> **EXCERPT**

^^^^

There’ve been some incredible pictures coming out of Seattle this week of what’s being called the Mosquito Fleet. What is it?

Six years ago, a bunch of my friends and I used this Mosquito Fleet tactic to protect our island, Vashon Island, from a mining company that was constructing an industrial dock for giant gravel barges in the middle of a marine sanctuary that’s a critical habitat for Orca in the wintertime. We decided that we were going to stop that mine from taking over our island, and we did. We used the kayaks to paddle under the pile-drivers that were building this great big industrial pier, and we shut them down for several days in the middle of the winter. They were shut down again by the different fish spawning windows, and we ultimately won that fight and defeated that mine. Fast-forward six years later, and it became clear that Shell was going to bring its massive, towering oil rig into Elliott Bay. It just seemed like the perfect time to re-launch the Mosquito Fleet because there are so many paddlers out here in the Pacific Northwest that care. And that’s what we did.

How has it gone having indigenous groups, larger NGOs and others all working together within the coalition?

It’s been fantastic so far. There have been some bumps and misunderstandings, but — in general — it’s been fantastic. There’s been a real willingness between the insurrectionary left and the institutional left to work together.

Most of the coverage of the protests against the Polar Pioneer has featured the Mosquito Fleet going out in kayaks. What does the legal strategy you mentioned look like?

^^^^

> **THE EXERCISE**
Reproduce the passage of the Mosquito Fleet interview above verbatim, from "How has it gone" to "mentioned look like?".

> **RECORDS SUPPLIED**
^^^^

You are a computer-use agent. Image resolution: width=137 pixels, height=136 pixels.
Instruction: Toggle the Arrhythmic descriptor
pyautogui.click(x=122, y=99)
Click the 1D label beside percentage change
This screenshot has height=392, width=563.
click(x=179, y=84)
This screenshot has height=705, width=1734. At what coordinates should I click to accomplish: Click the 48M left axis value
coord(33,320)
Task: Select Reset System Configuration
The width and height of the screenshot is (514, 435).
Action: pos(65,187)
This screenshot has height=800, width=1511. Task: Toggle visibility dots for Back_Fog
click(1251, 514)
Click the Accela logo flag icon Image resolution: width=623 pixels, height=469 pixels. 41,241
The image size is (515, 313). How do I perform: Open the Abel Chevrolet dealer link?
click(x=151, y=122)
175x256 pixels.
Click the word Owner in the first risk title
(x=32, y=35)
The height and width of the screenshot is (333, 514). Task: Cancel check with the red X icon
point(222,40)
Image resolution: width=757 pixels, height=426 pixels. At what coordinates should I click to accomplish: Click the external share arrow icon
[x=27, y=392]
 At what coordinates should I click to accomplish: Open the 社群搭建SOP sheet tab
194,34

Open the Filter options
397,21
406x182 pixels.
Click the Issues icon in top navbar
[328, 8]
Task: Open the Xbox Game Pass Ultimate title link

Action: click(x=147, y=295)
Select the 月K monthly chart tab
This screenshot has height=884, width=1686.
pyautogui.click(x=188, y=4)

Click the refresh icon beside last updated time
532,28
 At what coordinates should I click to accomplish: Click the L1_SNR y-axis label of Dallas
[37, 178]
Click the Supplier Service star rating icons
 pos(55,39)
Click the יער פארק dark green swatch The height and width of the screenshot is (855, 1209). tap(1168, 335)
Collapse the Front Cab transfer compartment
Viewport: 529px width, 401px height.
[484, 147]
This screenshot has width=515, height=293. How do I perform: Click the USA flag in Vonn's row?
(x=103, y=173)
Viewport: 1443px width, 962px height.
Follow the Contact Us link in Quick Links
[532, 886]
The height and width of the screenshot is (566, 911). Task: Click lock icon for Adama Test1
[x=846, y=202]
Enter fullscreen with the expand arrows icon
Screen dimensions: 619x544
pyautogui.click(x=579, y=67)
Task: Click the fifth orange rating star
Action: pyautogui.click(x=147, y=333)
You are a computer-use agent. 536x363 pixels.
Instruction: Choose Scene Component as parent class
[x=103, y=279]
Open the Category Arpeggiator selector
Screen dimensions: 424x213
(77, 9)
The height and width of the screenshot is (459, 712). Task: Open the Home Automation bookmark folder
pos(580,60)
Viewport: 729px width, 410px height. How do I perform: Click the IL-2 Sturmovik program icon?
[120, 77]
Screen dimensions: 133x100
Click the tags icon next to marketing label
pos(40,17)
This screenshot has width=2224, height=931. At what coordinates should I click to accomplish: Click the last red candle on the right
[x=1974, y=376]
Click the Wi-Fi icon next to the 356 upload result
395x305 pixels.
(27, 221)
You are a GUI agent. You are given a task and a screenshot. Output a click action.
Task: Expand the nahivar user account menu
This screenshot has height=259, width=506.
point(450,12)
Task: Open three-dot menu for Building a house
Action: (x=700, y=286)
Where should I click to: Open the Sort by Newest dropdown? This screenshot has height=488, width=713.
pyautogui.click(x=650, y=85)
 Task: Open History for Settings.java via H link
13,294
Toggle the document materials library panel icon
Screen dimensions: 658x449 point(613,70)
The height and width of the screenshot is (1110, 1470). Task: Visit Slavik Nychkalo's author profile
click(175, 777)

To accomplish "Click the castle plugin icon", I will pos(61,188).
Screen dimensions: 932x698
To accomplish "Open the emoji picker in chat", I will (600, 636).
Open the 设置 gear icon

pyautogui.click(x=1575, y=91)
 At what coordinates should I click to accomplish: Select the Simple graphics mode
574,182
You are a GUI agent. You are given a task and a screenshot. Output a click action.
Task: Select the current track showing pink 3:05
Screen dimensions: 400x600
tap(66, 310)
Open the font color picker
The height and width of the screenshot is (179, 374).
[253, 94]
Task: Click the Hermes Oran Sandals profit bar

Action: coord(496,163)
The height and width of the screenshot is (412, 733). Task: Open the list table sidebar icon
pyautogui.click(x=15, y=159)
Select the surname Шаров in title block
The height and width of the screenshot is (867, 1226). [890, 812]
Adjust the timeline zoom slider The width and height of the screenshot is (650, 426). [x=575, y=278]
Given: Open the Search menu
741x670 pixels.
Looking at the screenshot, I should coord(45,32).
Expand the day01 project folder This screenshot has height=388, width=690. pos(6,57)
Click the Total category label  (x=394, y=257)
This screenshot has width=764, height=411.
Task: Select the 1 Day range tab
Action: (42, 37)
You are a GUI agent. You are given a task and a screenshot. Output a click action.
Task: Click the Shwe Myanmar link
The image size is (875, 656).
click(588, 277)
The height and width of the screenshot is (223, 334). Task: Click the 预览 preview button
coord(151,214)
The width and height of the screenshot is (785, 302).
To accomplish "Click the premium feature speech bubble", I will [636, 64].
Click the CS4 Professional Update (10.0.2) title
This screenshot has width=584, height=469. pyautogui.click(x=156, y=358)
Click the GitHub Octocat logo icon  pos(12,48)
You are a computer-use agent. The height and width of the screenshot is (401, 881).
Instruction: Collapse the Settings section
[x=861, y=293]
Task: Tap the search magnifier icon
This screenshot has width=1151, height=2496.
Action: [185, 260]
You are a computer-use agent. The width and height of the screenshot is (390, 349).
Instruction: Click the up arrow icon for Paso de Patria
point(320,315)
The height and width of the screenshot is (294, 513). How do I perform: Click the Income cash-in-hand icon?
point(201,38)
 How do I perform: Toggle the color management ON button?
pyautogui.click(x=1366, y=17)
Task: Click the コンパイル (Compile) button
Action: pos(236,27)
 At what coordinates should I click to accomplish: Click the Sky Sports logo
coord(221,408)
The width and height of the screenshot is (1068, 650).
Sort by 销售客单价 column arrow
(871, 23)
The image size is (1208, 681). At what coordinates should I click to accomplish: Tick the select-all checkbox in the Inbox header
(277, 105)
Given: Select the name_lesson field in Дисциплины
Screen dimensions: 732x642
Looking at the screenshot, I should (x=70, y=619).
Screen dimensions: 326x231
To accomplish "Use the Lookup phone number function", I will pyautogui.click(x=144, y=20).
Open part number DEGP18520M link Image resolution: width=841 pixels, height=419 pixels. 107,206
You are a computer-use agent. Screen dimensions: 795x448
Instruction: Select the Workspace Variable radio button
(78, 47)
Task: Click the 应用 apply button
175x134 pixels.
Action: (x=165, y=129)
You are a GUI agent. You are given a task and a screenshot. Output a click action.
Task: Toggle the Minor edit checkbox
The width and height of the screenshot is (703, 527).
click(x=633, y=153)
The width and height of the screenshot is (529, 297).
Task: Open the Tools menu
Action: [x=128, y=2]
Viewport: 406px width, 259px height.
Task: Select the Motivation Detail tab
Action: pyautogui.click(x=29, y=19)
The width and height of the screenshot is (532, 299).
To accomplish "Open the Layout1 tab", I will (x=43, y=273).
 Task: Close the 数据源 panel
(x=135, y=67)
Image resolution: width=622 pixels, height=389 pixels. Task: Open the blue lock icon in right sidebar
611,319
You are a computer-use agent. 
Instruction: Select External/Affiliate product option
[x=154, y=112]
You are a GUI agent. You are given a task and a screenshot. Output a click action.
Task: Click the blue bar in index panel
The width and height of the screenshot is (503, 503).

^^^^

> **PROBLEM SOLUTION**
How has it gone having indigenous groups, larger NGOs and others all working together within the coalition?

It’s been fantastic so far. There have been some bumps and misunderstandings, but — in general — it’s been fantastic. There’s been a real willingness between the insurrectionary left and the institutional left to work together.

Most of the coverage of the protests against the Polar Pioneer has featured the Mosquito Fleet going out in kayaks. What does the legal strategy you mentioned look like?